- Exercise text -
----

The use of lightweight materials is a convenient way to reduce carbon dioxide emissions and increase fuel efficiency so that their use can be enhanced as a structural material in automobile and military industries. Magnesium (Mg) alloys are prospective lightweight (density~1.78 g/cm3) materials and possess a high strength-to-weight ratio and high machinability [1,2,3]. However, these alloys are comprised of hexagonal close packed (HCP) crystal structures and have an inadequate c/a ratio [4,5,6,7,8,9,10]. The complex shape component of thermomechanical-processed wrought alloys cannot be designed due to very complex deformation (different mode of twinning, twinning variants, twinning morphology and twinning types [11]) and limited-slip activity under ambient temperature loading. Therefore, elevated temperatures (250–450 °C) are required to process Mg alloys. Critical resolved shear stresses (CRSS) are very low for basal slip and extension twinning in early stages of deformation [12], whilst the CRSS of non-basal slip is significantly reduced under high-temperature loading; therefore, multiple slip activity and no twinning activity are beneficial for the smooth processing of Mg alloys [13].
Superplasticity is intriguing for industrial and academic development due to the ability to manufacture complicated components. It can also produce uniform elongation without strain hardening, pre-mature failure and necking. Therefore, tensile loading under different strain rates and temperatures has been conducted to achieve superplasticity. Superplasticity is correlated with microstructure features such as grain size, grains morphology, precipitates type and their dissolution temperature and texture. Furthermore, the most important parameters for superplasticity, strain rate sensitivity (m-value) and hardening index (n-value) are highly dependent on the aforementioned parameters. These feathers are very significant for achieving the superplasticity of Mg alloys. The rate of the deformation (activation energy (Q-value)) can be controlled by optimizing temperature and strain rate. Different studies revealed different values; however, the value close to grain boundary self-diffusion (92 KJ/mol) might be considered most feasible for superplasticity, while the value between 110 and 135 Kj/mol is related to the lattice self-diffusion of Mg alloys. Therefore, high strain rate and low temperature are the requirements for industrial manufacturing, which can save time and energy. This low temperature and high strain rate can change the rate of deformation, and thus change the m-value, Q-value and n-value. Therefore, possible deformation mechanisms and superplasticity are critical issues at both low and high temperatures and strain rates. Thus, this study sheds light on the microstructure features of different fabricated Mg alloys and their response/deformation to facilitate superplasticity.

----

- Extracted data -
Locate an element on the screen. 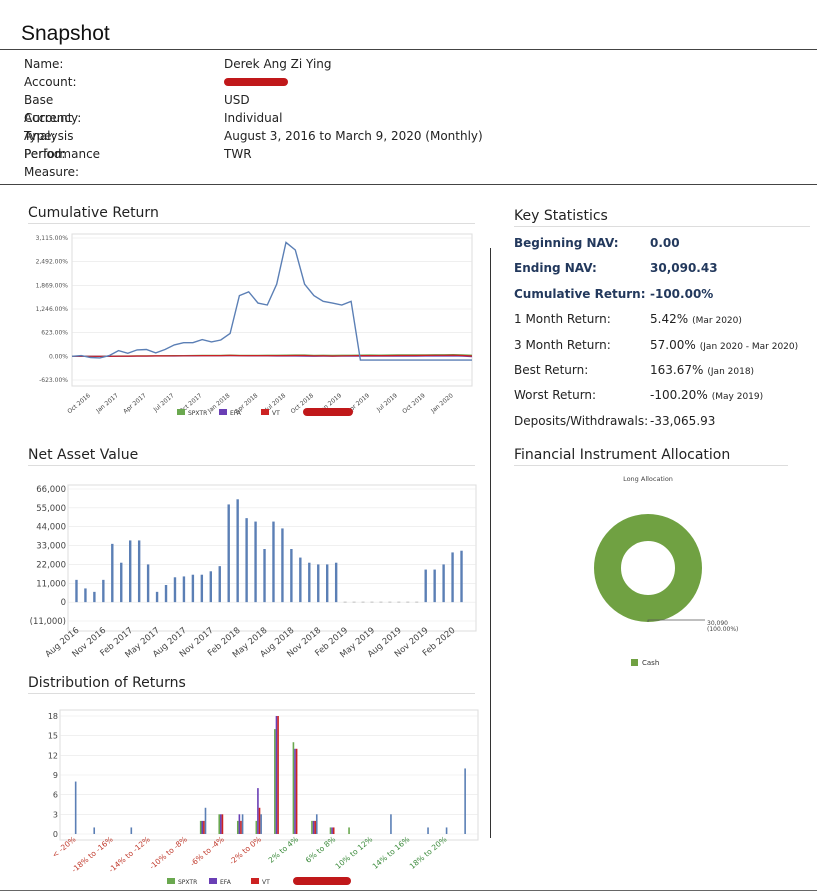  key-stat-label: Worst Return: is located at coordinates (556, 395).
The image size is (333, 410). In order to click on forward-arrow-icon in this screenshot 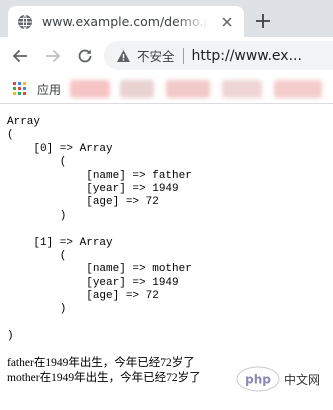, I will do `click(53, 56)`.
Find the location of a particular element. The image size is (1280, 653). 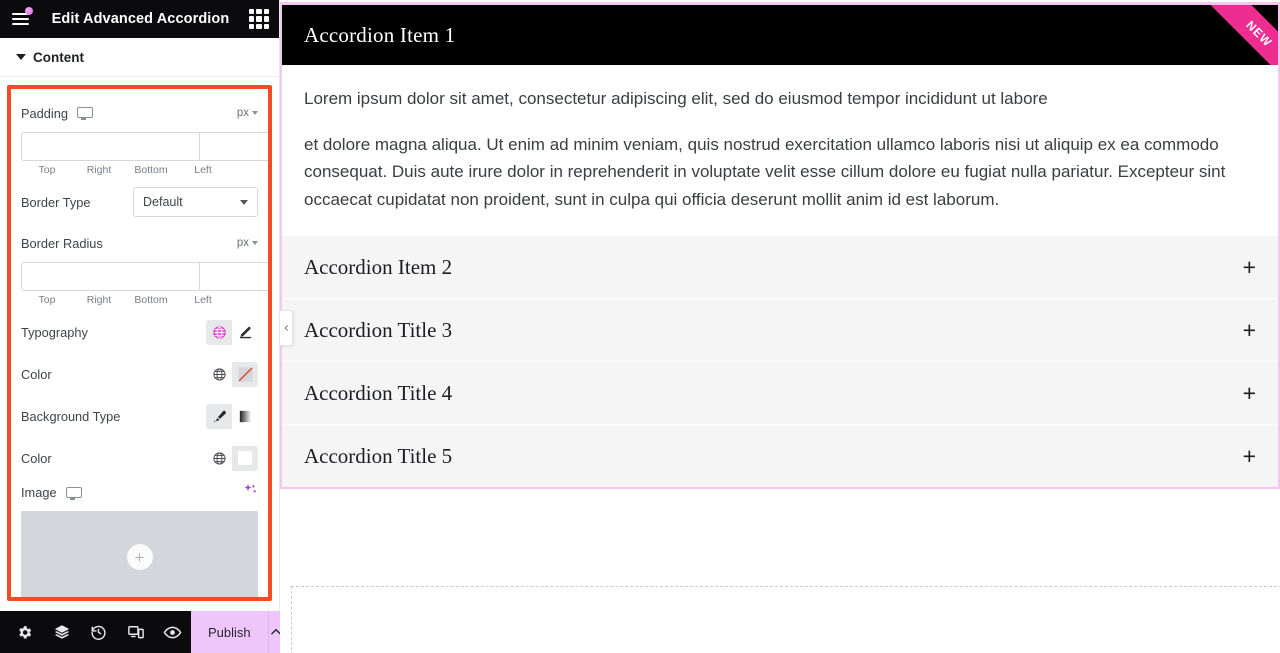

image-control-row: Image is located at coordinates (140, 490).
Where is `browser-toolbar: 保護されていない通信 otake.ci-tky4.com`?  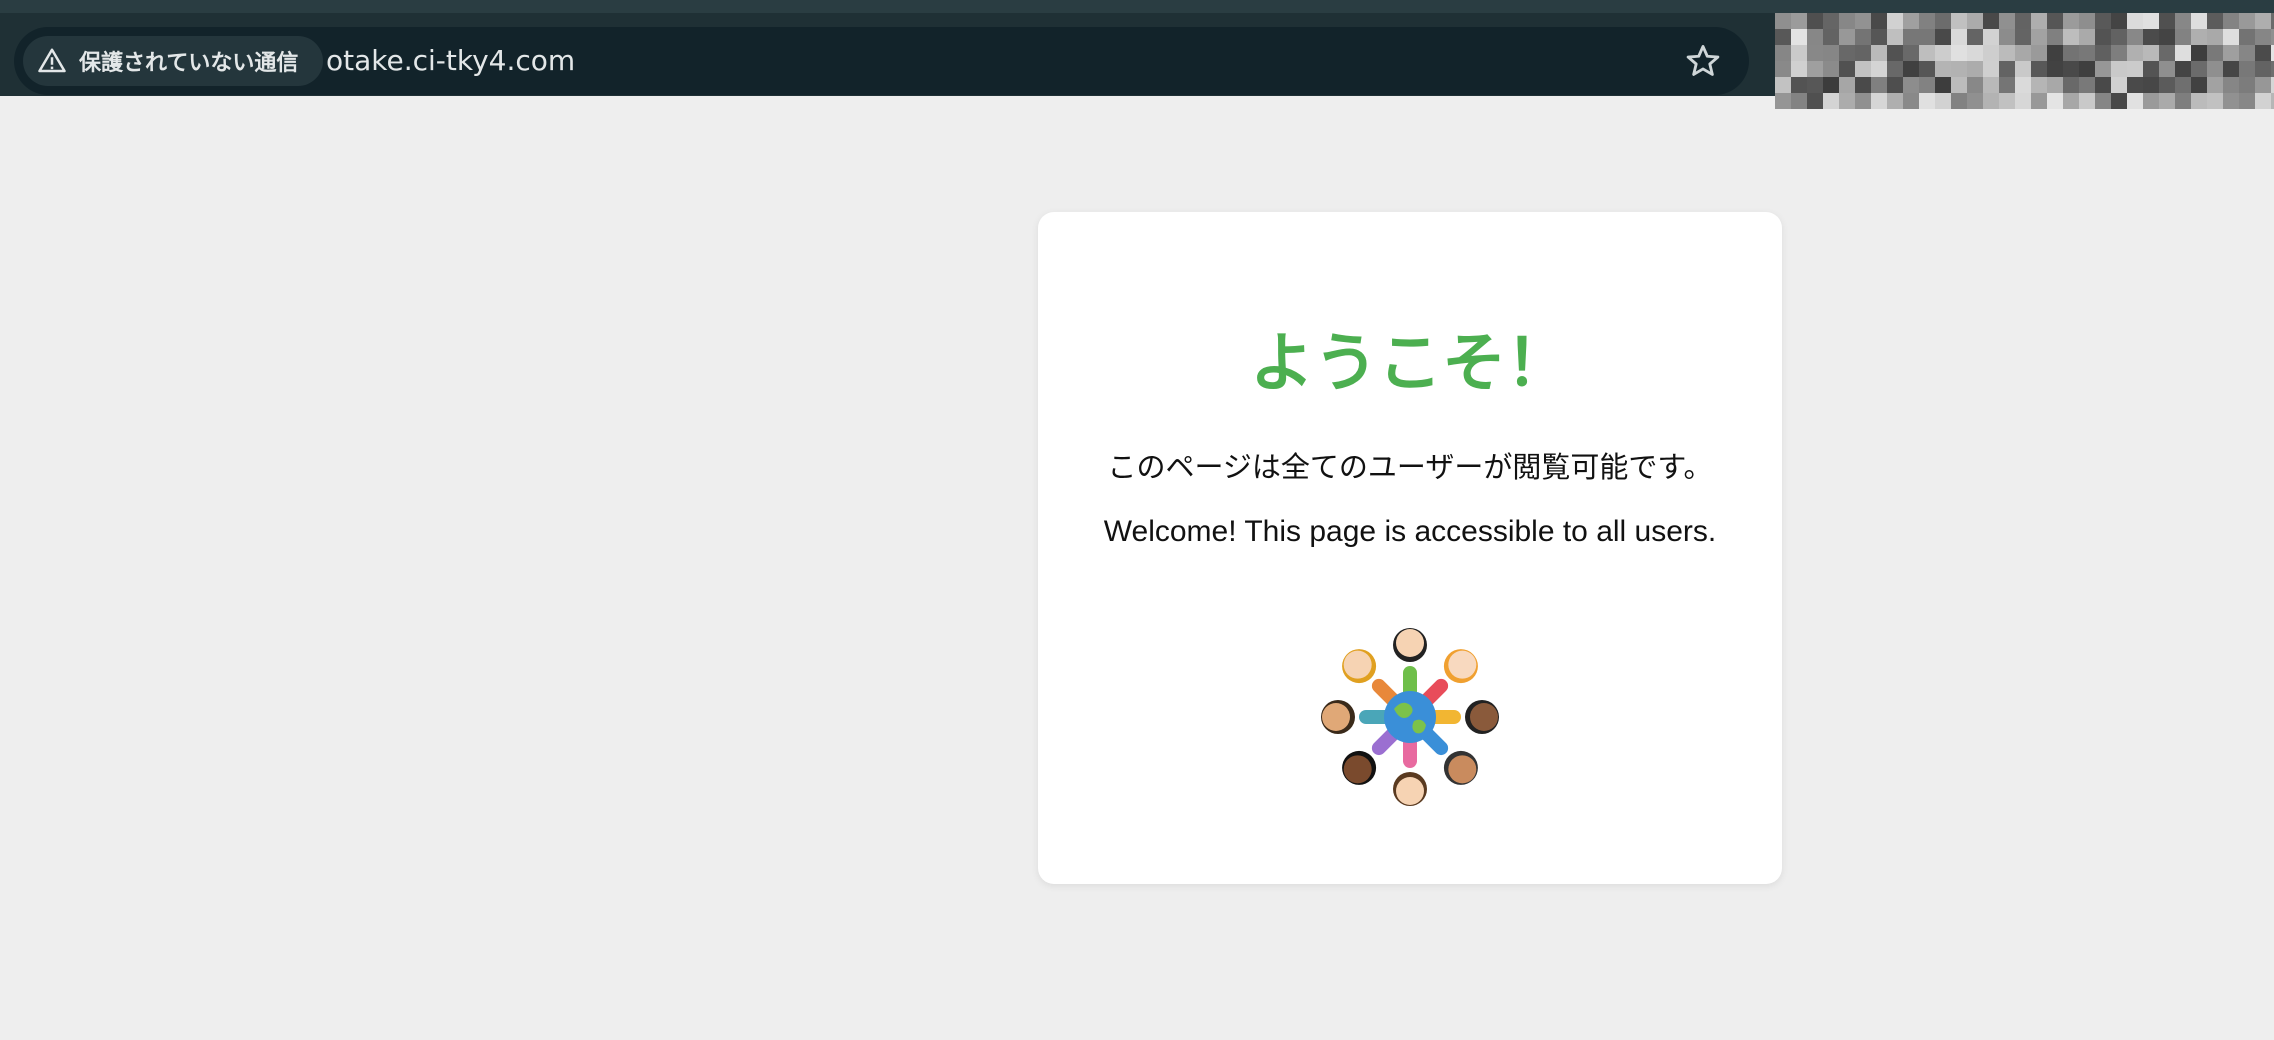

----

- Task requirements -
In the text on magnesium alloys above the records, rewrite the paragraph that begins "The use of lightweight materials" as a short bulleted list that keeps its main facts.

- Output below -
- Lightweight materials cut carbon dioxide emissions and raise fuel efficiency, so their structural use in the automobile and military industries can be enhanced.
- Magnesium (Mg) alloys are lightweight (density about 1.78 g/cm3), with a high strength-to-weight ratio and high machinability.
- These alloys have hexagonal close packed (HCP) crystal structures and an inadequate c/a ratio.
- Very complex deformation (different twinning modes, variants, morphologies and types) and limited slip activity at ambient temperature mean that complex-shaped components of thermomechanically processed wrought alloys cannot be designed.
- Mg alloys must therefore be processed at elevated temperatures of 250–450 °C.
- Critical resolved shear stresses (CRSS) are very low for basal slip and extension twinning in early deformation. The CRSS of non-basal slip drops significantly at high temperature.
- Multiple slip activity with no twinning activity benefits the smooth processing of Mg alloys.